Stored data ::
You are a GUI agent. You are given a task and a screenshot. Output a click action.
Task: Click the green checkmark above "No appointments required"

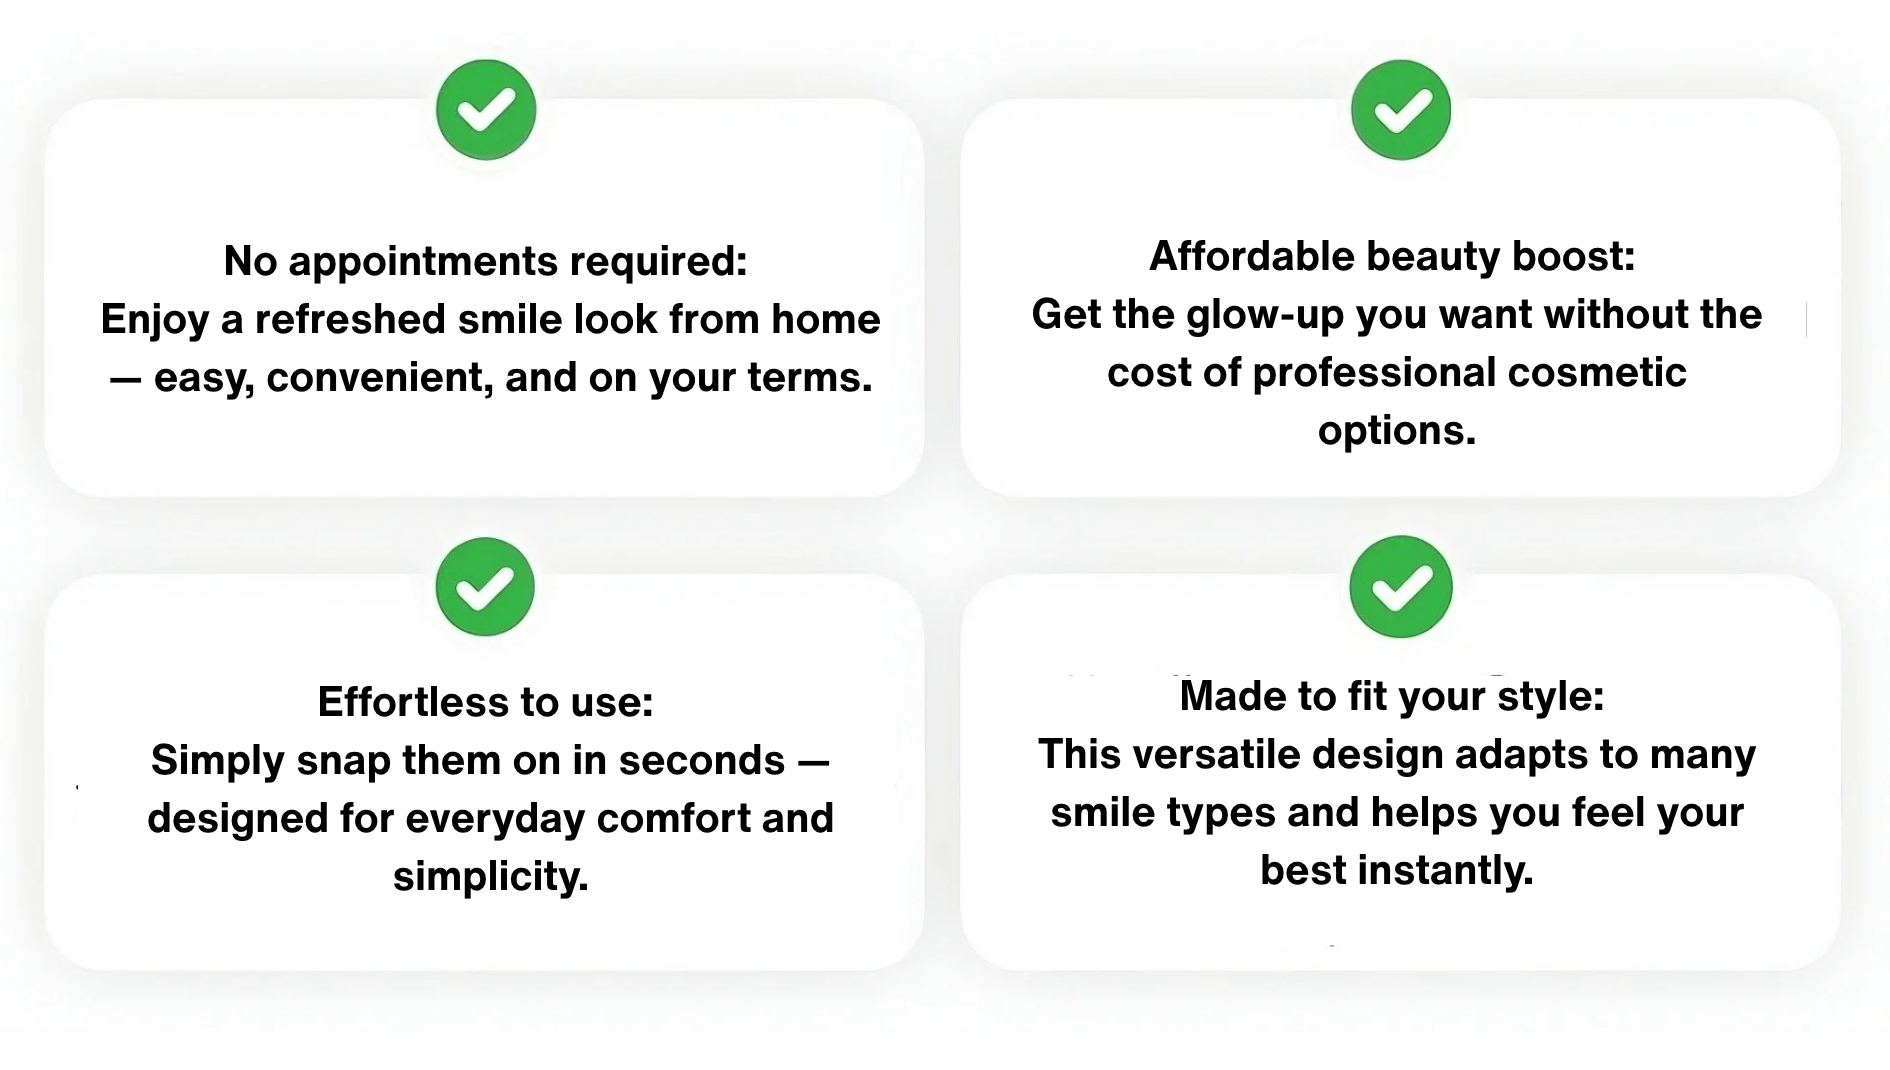coord(486,110)
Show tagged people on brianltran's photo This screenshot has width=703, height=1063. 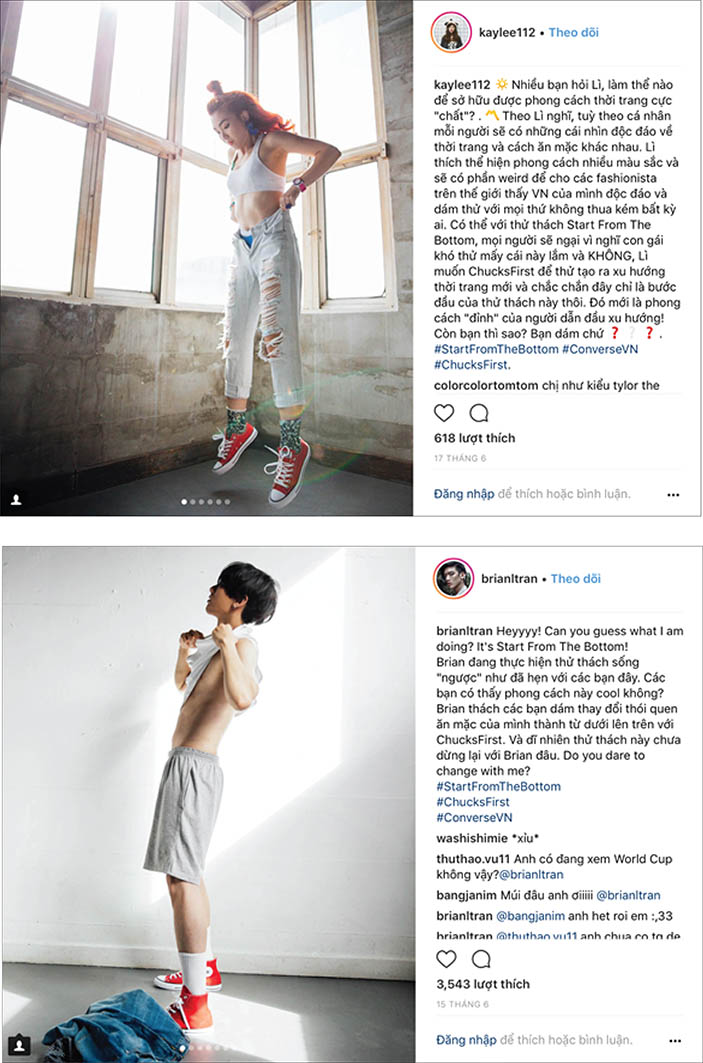(x=20, y=1045)
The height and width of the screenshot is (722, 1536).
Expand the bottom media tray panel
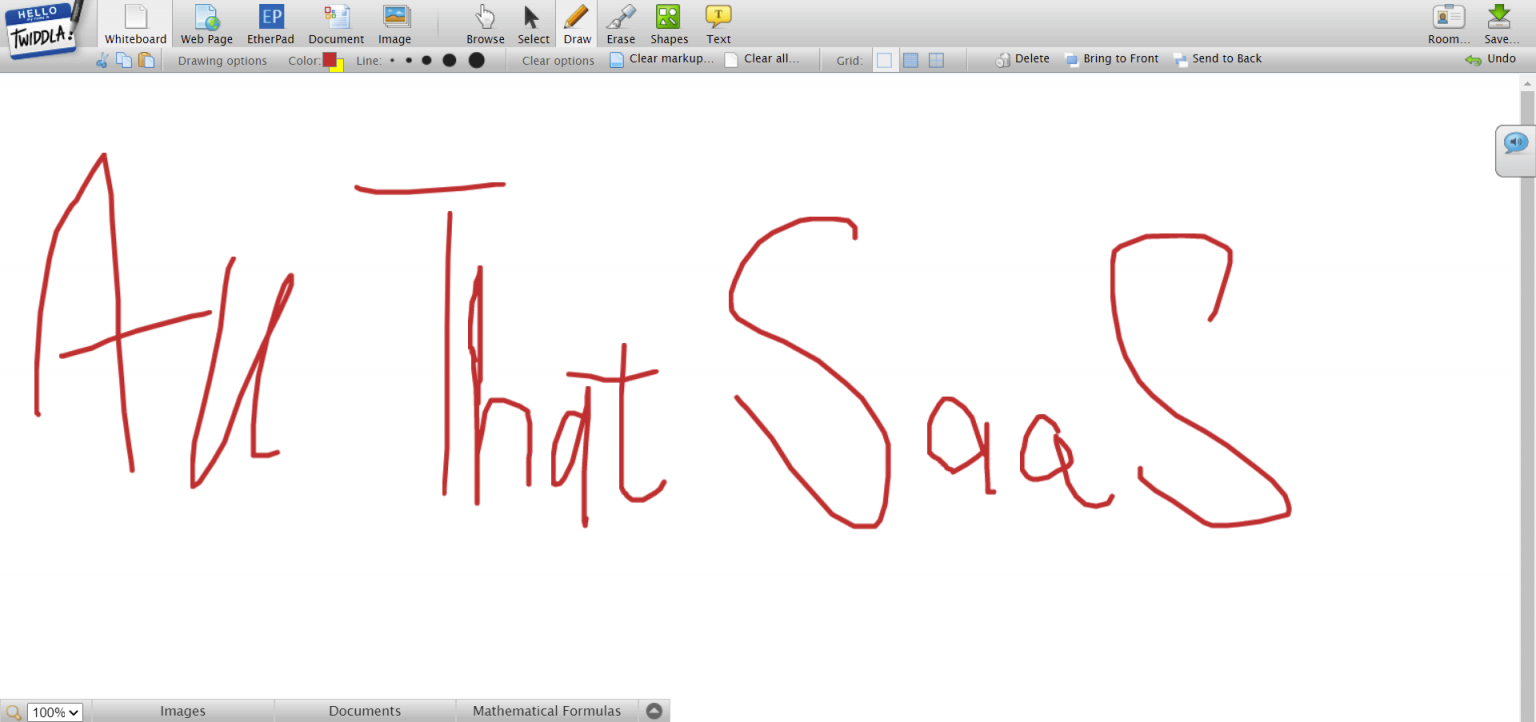(x=654, y=710)
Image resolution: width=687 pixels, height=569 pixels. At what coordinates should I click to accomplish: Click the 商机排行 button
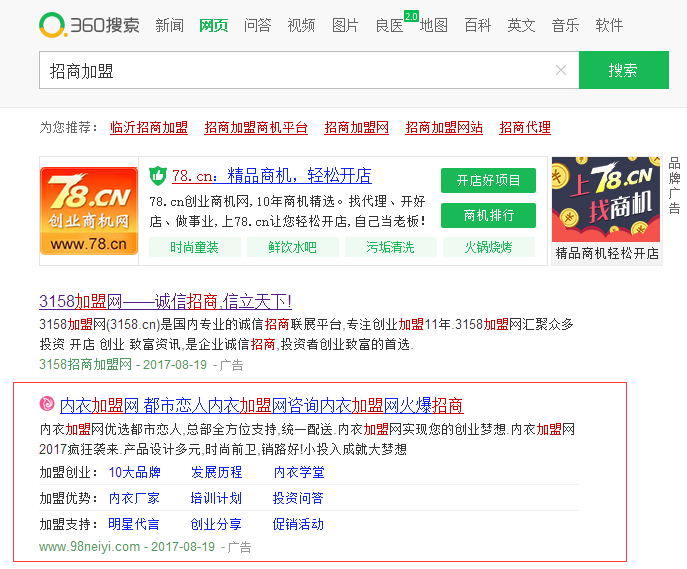pyautogui.click(x=488, y=215)
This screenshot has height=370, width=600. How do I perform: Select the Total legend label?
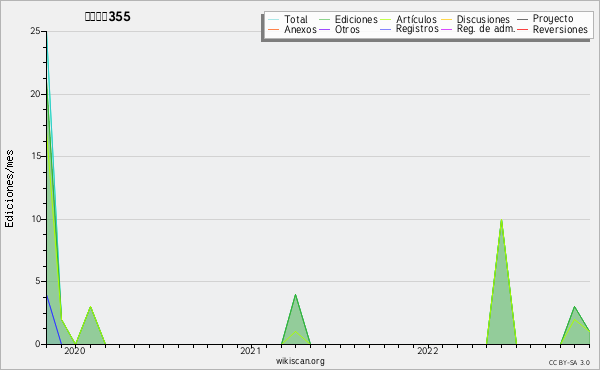[296, 19]
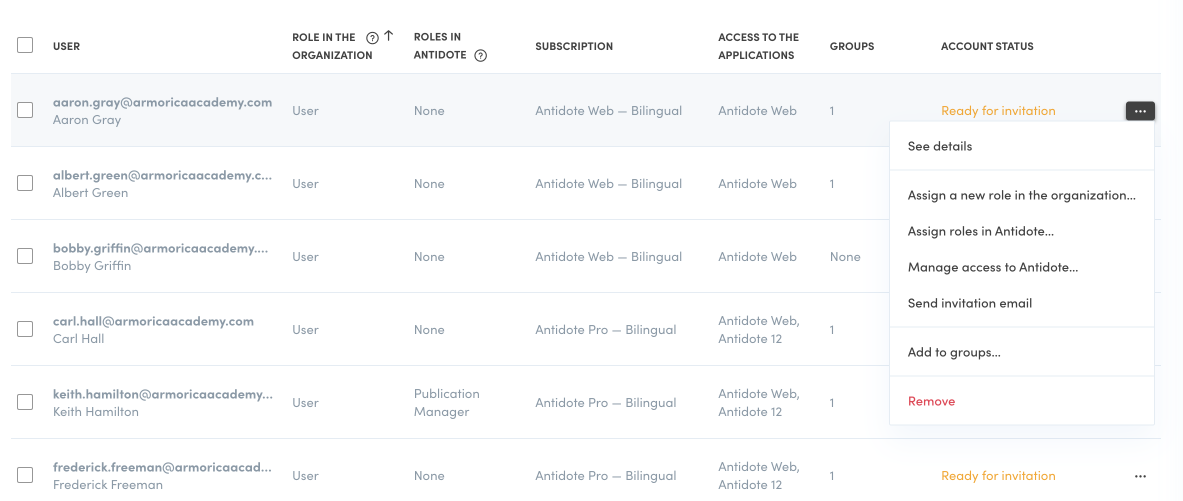Click help icon beside Role in the Organization
The width and height of the screenshot is (1183, 501).
(372, 38)
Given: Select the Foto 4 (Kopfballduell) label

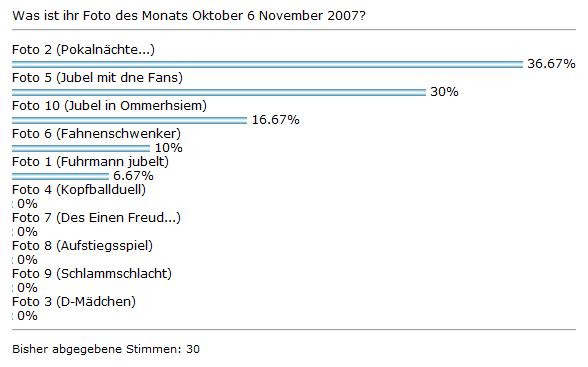Looking at the screenshot, I should tap(79, 190).
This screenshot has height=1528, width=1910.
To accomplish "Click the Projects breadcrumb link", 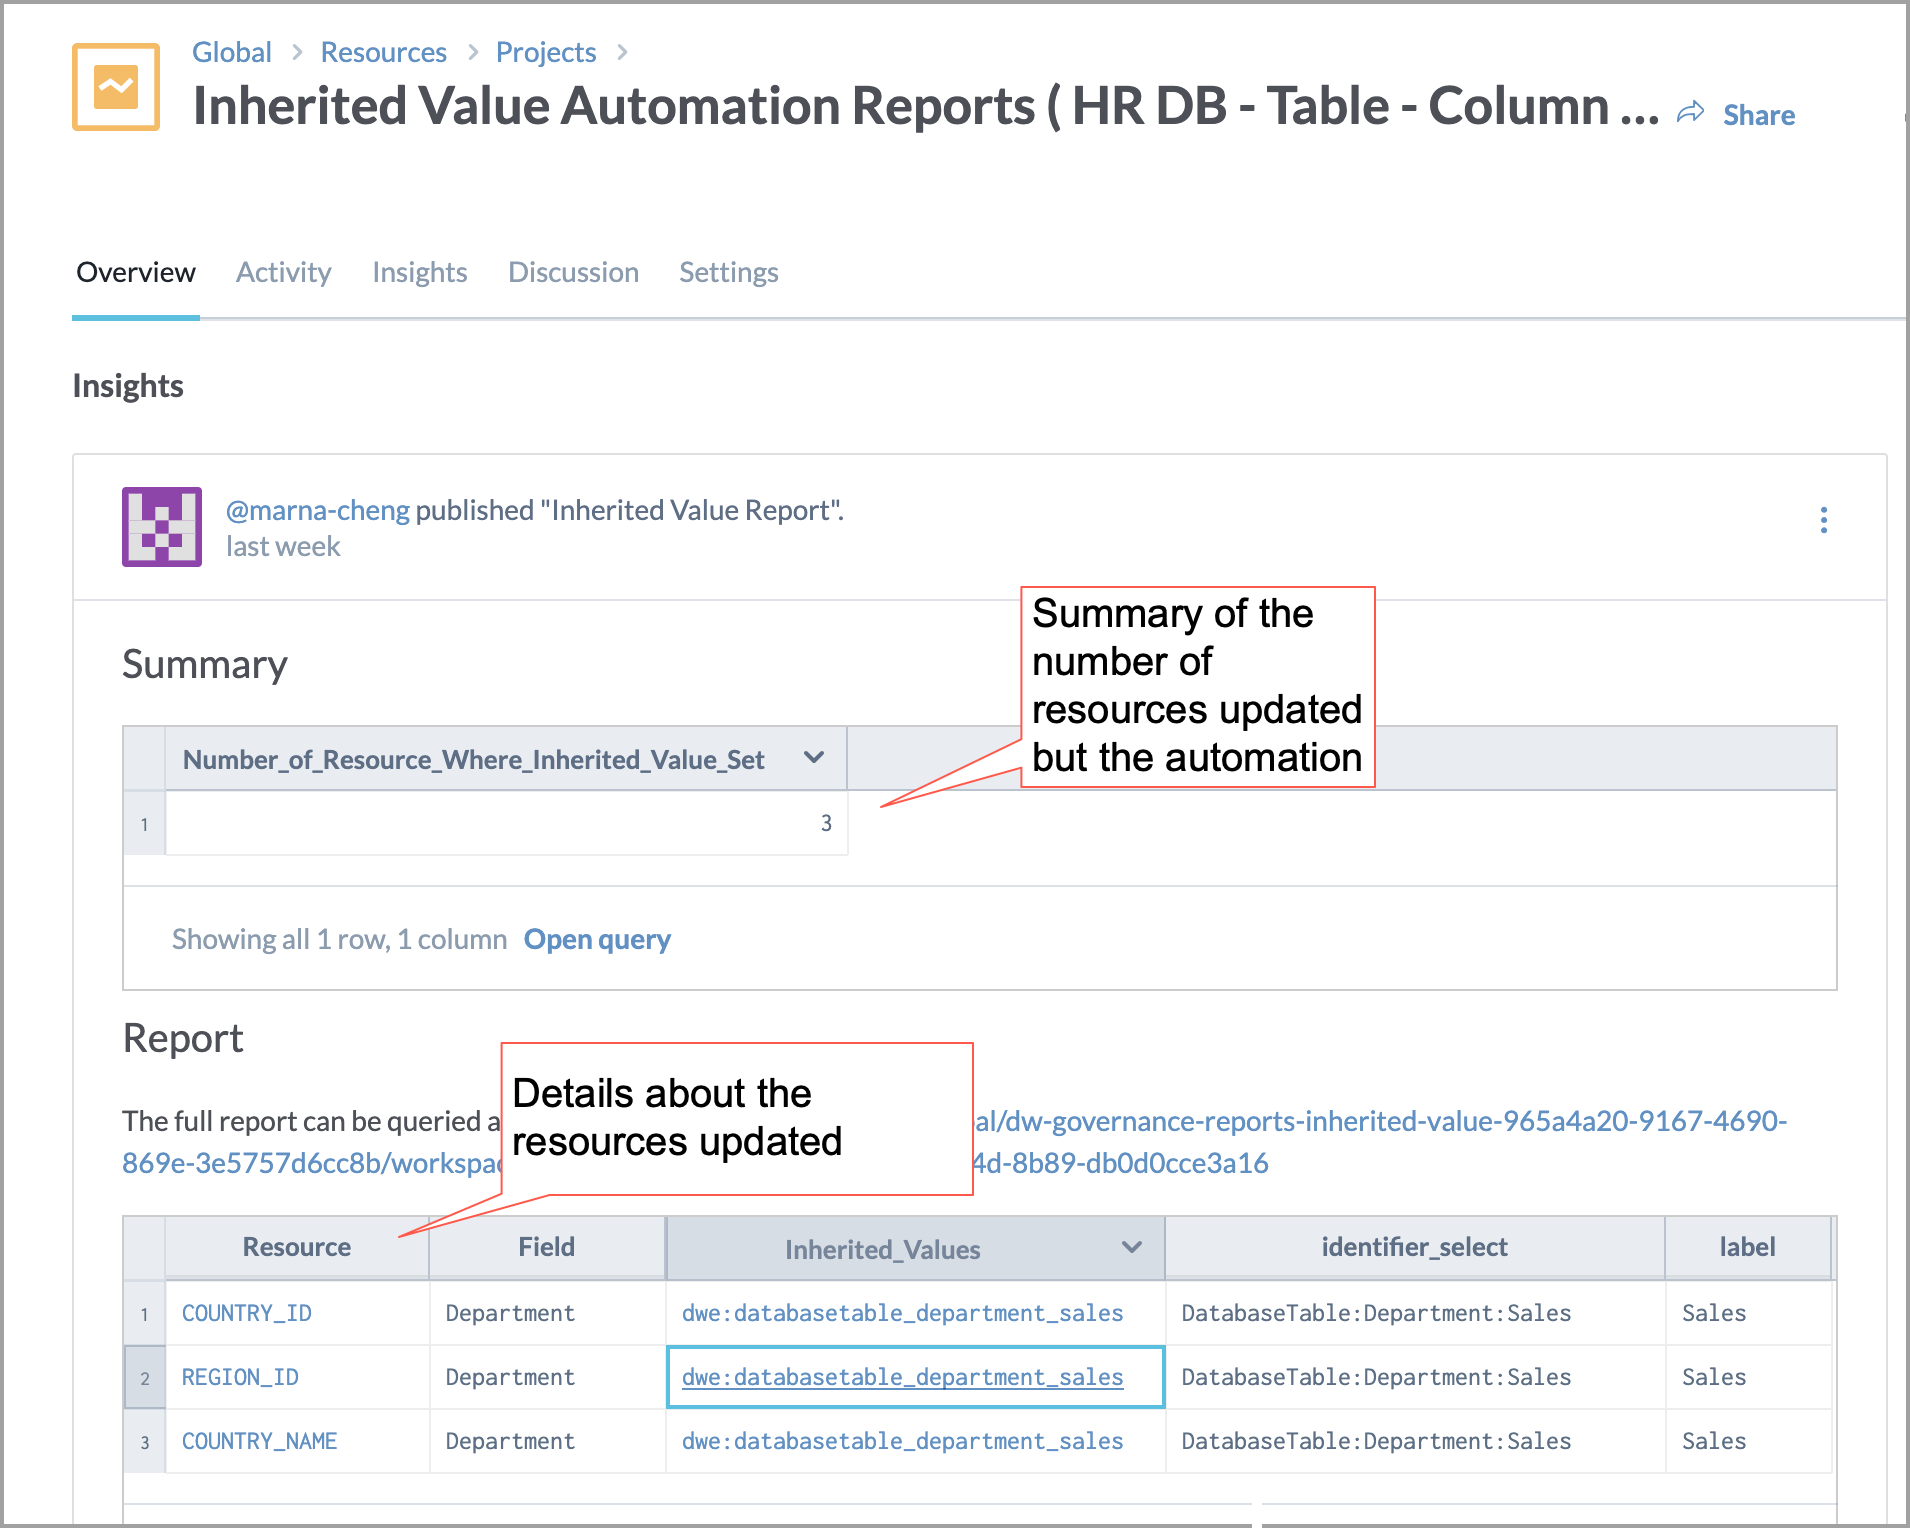I will [x=545, y=52].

WHAT YOU SHOULD DO :: Give back exactly the lines above from the one with "This screenshot has height=370, width=600." through the one with "This screenshot has height=1528, width=1910.", both included. Pictures don't belong in the copy.

WRITTEN RESPONSE ::
This screenshot has height=370, width=600. How do I perform: Select the Total legend label?
[296, 19]
Click help icon beside Role in the Organization
The width and height of the screenshot is (1183, 501).
(372, 38)
Given: Select the Foto 4 (Kopfballduell) label

Looking at the screenshot, I should tap(79, 190).
This screenshot has height=1528, width=1910.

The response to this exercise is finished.